In the film, Roth is candid about his unliterary upbringing in Newark, New Jersey, his writing process, his psychoanalysis, and the inspiration behind his most famous characters — Nathan Zuckerman, David Kepesh, Alexander Portnoy, and Mickey Sabbath — and his historical novels such as I Married a Communist (1998) and The Plot Against America (2004).
Set against the backdrop of his times, American Masters Philip Roth: Unmasked shares scenes from Roth’s daily routine, using images from his personal archives. Interviews include some of Roth’s oldest friends — Mia Farrow, who inspired part of his last novel Nemesis (2010), high school friend Dr. Bob Heyman, college friend Jane Brown Maas, and army comrade Martin Garbus — as well as The New Yorker’s literary critic and staff writer Claudia Roth Pierpont, and younger American writers Jonathan Franzen, Nicole Krauss and Nathan Englander.

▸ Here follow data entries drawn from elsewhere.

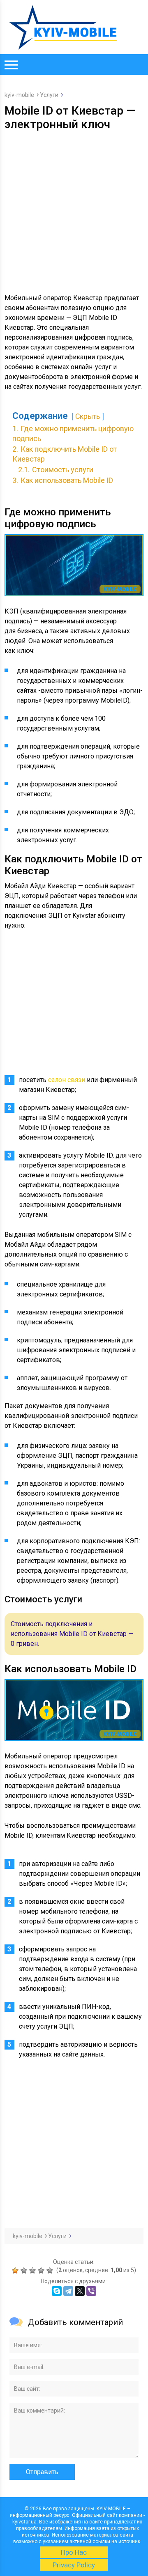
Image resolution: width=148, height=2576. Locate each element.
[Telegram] (68, 2291)
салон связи (66, 1080)
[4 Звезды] (42, 2270)
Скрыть (87, 416)
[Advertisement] (74, 209)
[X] (80, 2291)
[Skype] (57, 2291)
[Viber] (91, 2291)
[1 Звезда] (16, 2270)
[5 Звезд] (50, 2270)
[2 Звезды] (25, 2270)
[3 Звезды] (33, 2270)
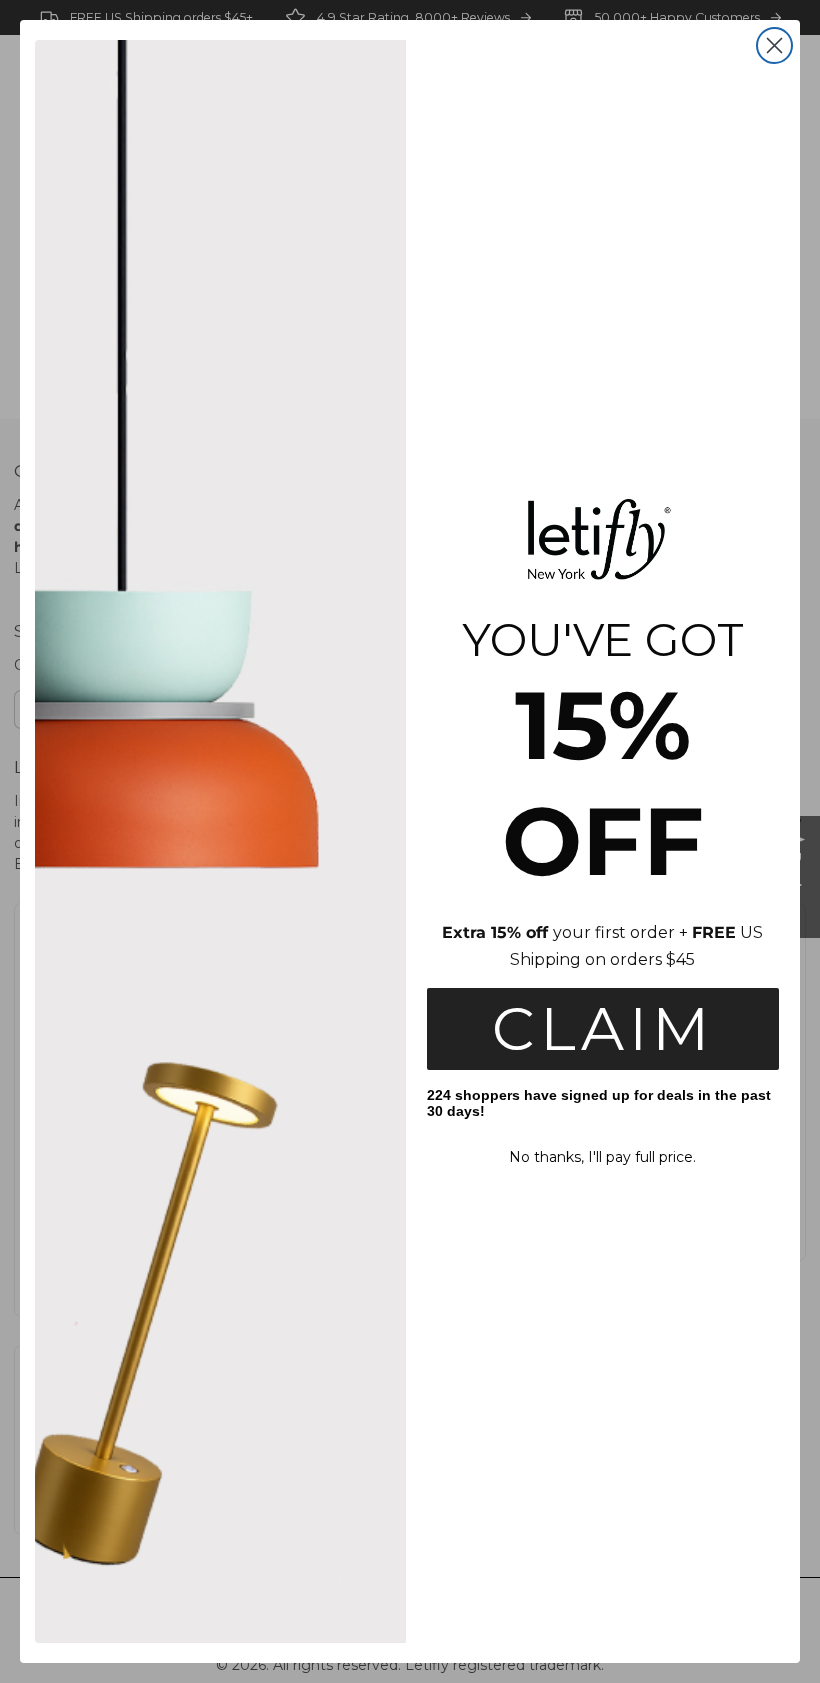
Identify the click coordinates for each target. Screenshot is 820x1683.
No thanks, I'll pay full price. (602, 1157)
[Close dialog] (774, 45)
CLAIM (603, 1028)
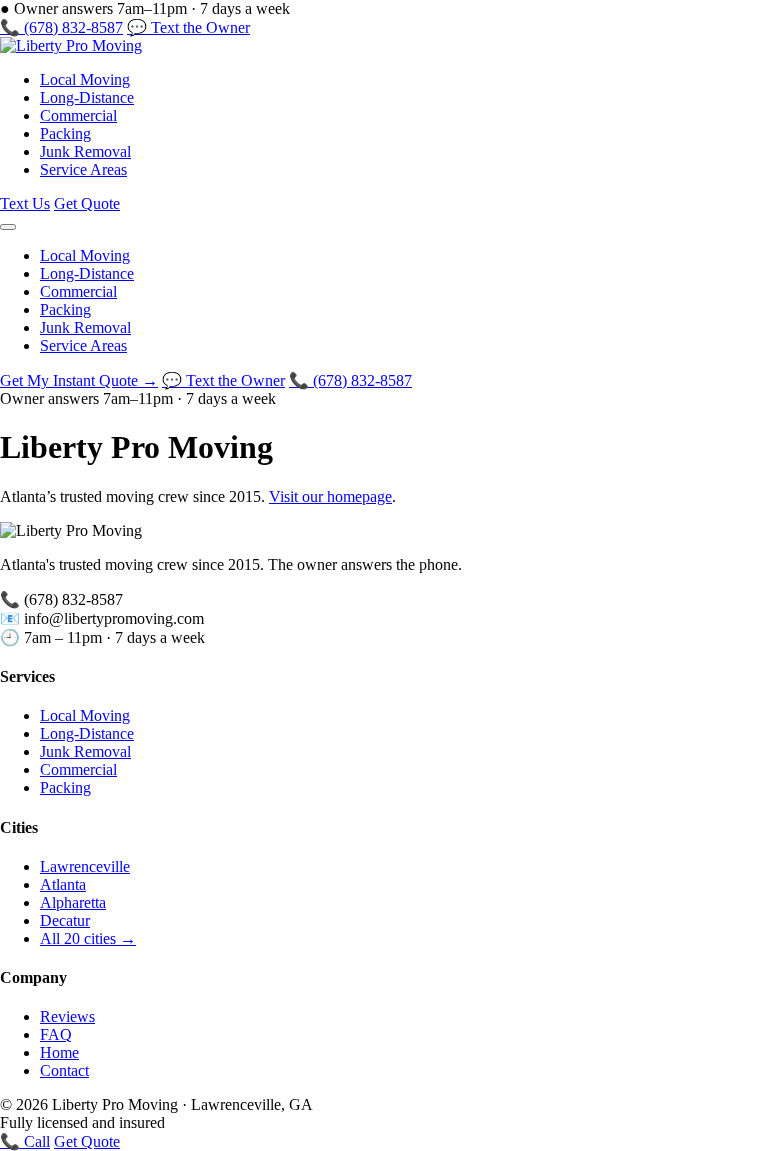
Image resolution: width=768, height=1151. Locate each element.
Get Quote (87, 203)
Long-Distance (87, 97)
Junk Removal (85, 151)
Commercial (78, 115)
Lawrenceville (85, 866)
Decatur (65, 920)
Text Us (25, 203)
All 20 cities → (88, 938)
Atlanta (63, 884)
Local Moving (85, 79)
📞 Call (25, 1141)
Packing (65, 133)
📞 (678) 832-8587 (61, 27)
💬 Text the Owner (188, 27)
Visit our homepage (330, 496)
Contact (64, 1070)
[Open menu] (8, 227)
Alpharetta (73, 902)
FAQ (56, 1034)
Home (59, 1052)
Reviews (67, 1016)
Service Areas (83, 169)
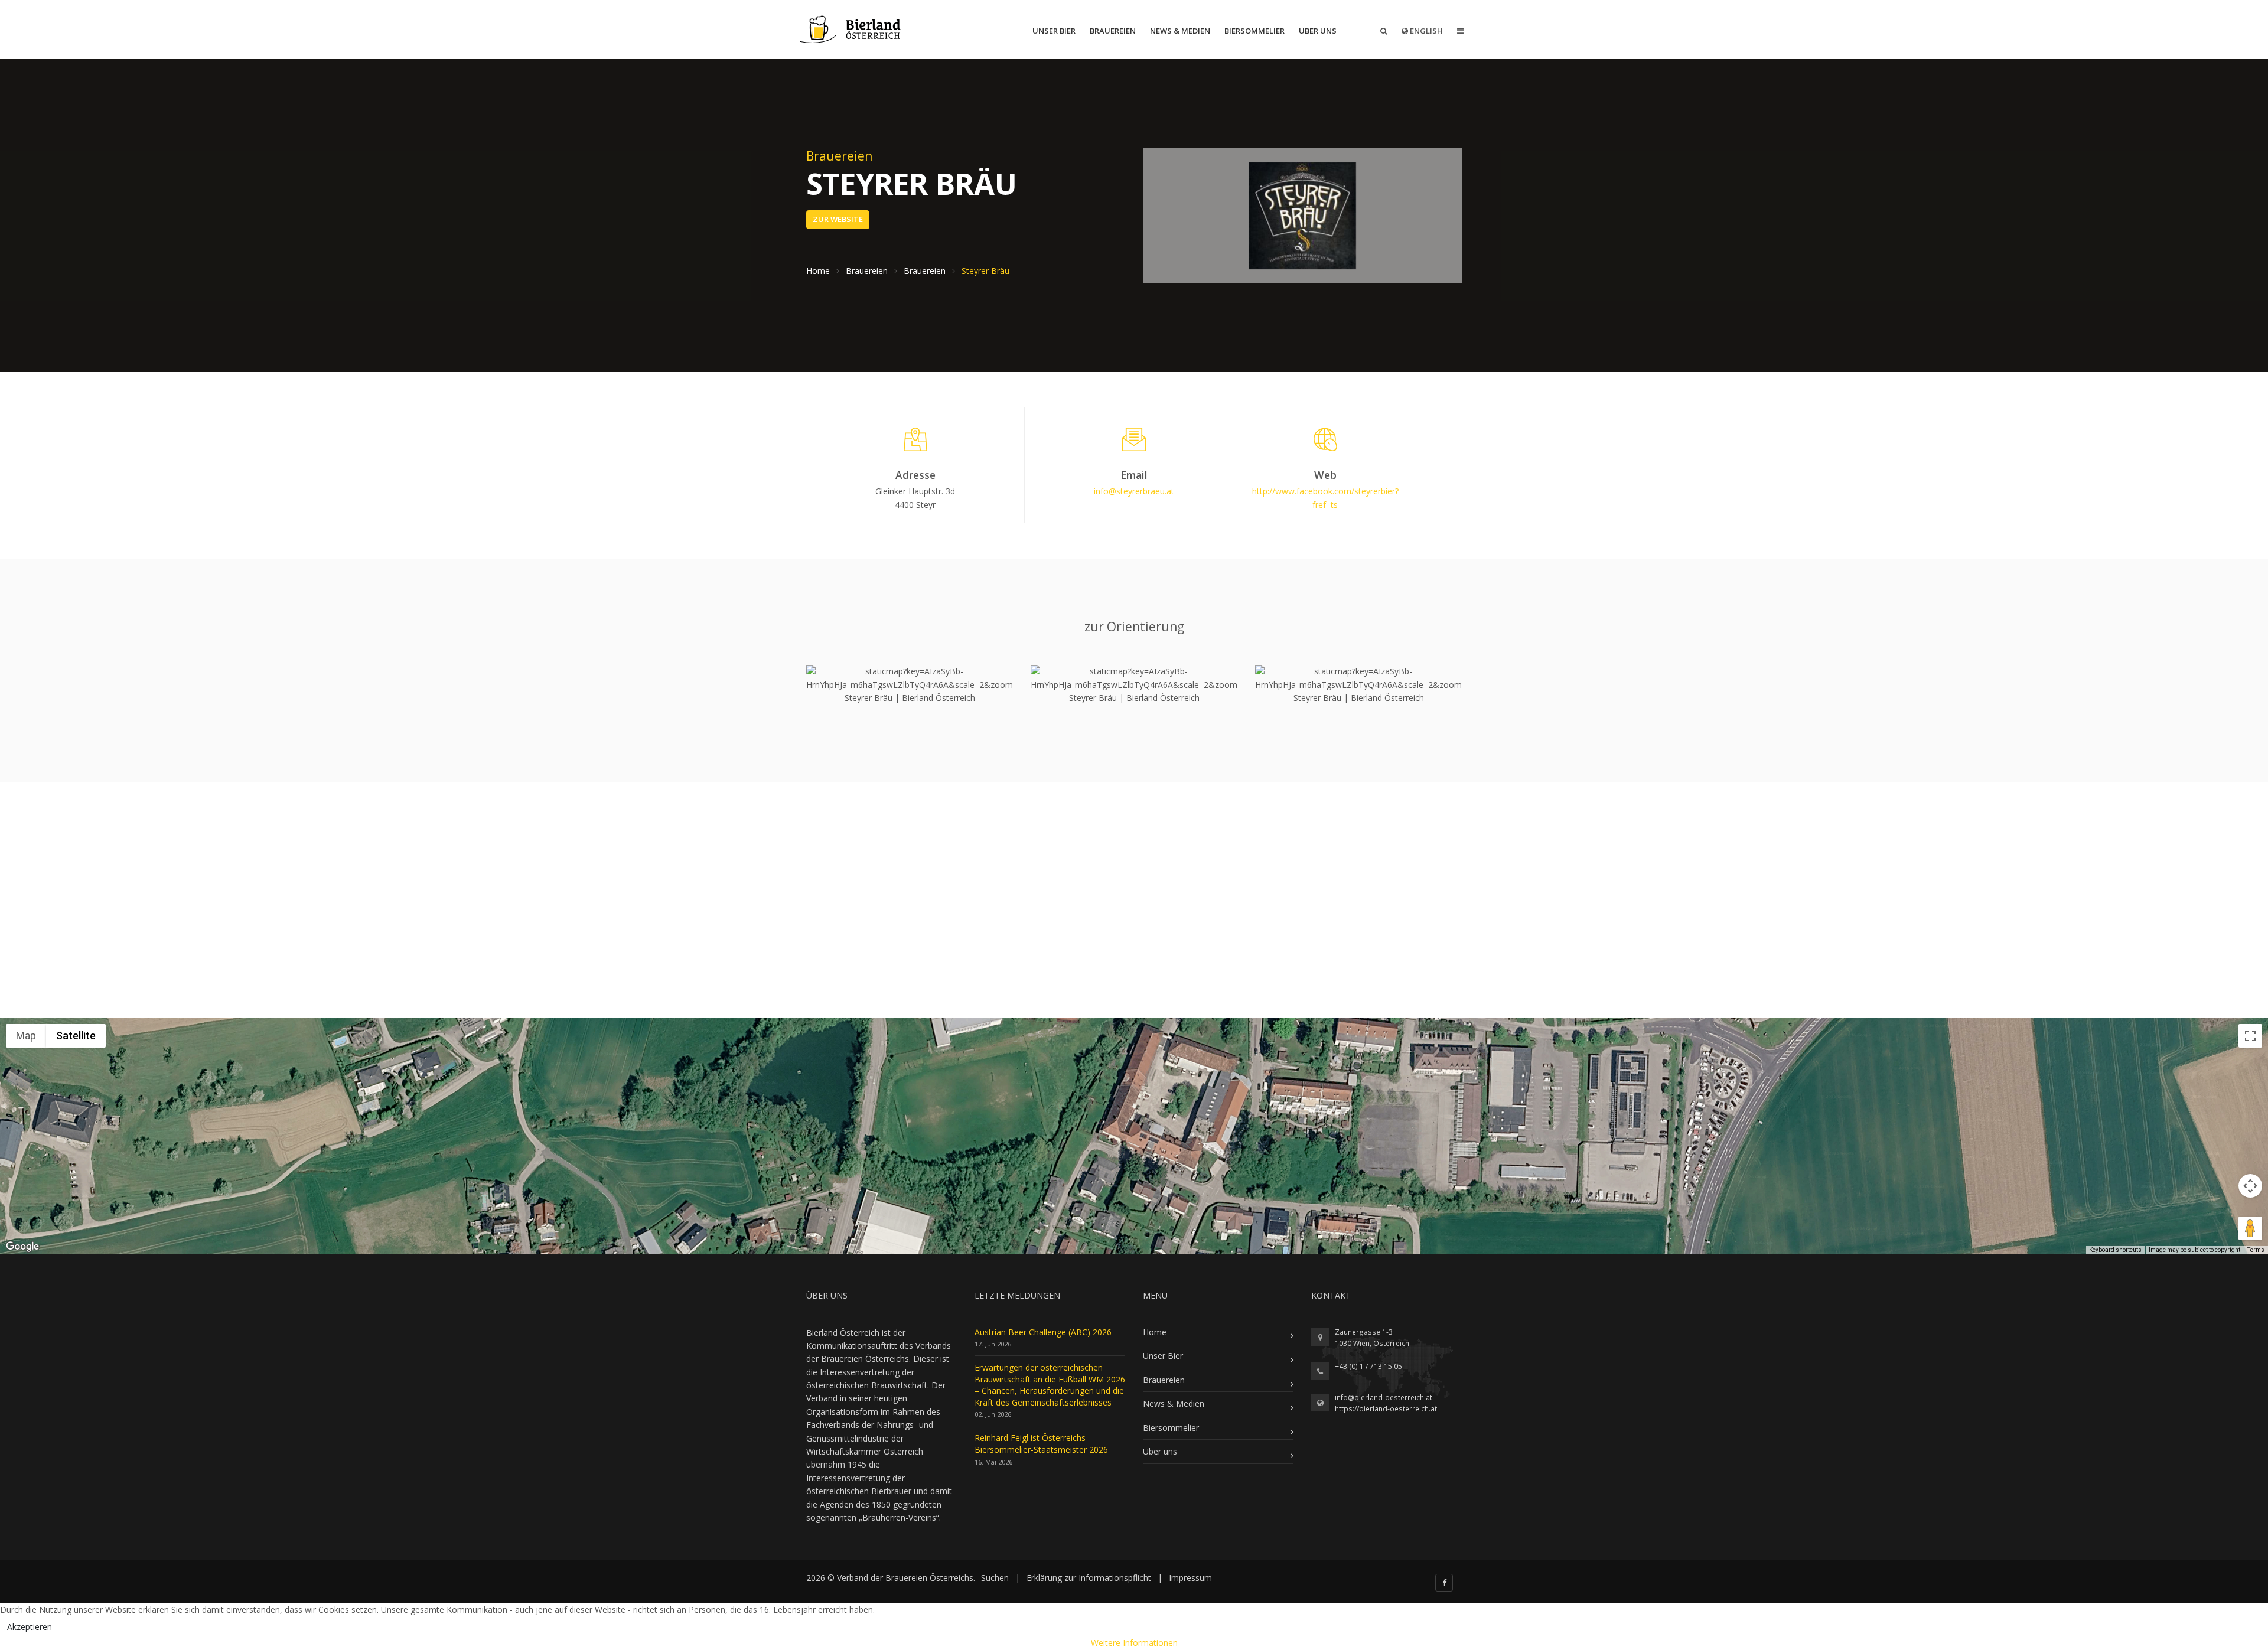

“Just before Roth publicly declared he had stopped writing, we filmed him at home and at work, in the streets of New York and in the countryside. But mostly, we let him talk. He spoke of his family, his fantasies, his obsessions, Jewish humor, the many controversies he stirred, the turmoil of sex, love, the writers he admired, fame, depression, old age, illness and death — all the while reading to us from his own books and enjoying the natural flow of the conversation,” says literary journalist Livia Manera, who co-directed and co-wrote American Masters Philip Roth: Unmasked with filmmaker William Karel.
“Ten days with Philip Roth, 12 hours of interviews: an opportunity that you seldom encounter twice in a lifetime. He was brilliant, funny, moving, lucid, and surprising,” says William Karel.
“The making of the documentary was made completely painless for me by William and Livia. Astonishingly, I actually enjoyed it and I don’t think I emerge as an entirely ridiculous figure,” admits Roth.
Goodbye, Columbus (1959), his collection of short stories, put the 26-year-old author on the map. Ten years later, Roth’s hilarious, ribald bestseller Portnoy’s Complaint (1969) propelled him into an international scandalous spotlight: the first of many controversies in which Judaism, sex, the role of women, and the parent-child relationship would take center stage.
Yet, he steadily earned his reputation as a man of letters, commanding ownership of the Jewish-American novel and making Newark a literary destination. Practically inventing the genre of factual-fictional autobiography, Roth’s thinly veiled Zuckerman books follow the protagonist’s path from aspiring young writer to compromised celebrity and, most recently, older man facing death. Roth’s career was considered declining by 1990 and then exploded with a dozen bestsellers in the past two decades, including Sabbath’s Theater (1995), American Pastoral (1997) and The Human Stain (2000). With 31 books to his credit, Roth has won every possible literary award, short of the Nobel Prize.
“It is so gratifying and appropriate for American Masters to celebrate one of our greatest writers in tandem with his 80th birthday. Roth’s work, from the then-shocking Portnoy’s Complaint to the Zuckerman novels, defined a literary world for generations of readers. Hearing his own perspective about his craft is an extraordinary, and quite beautiful, experience,” says Susan Lacy, creator and executive producer of American Masters.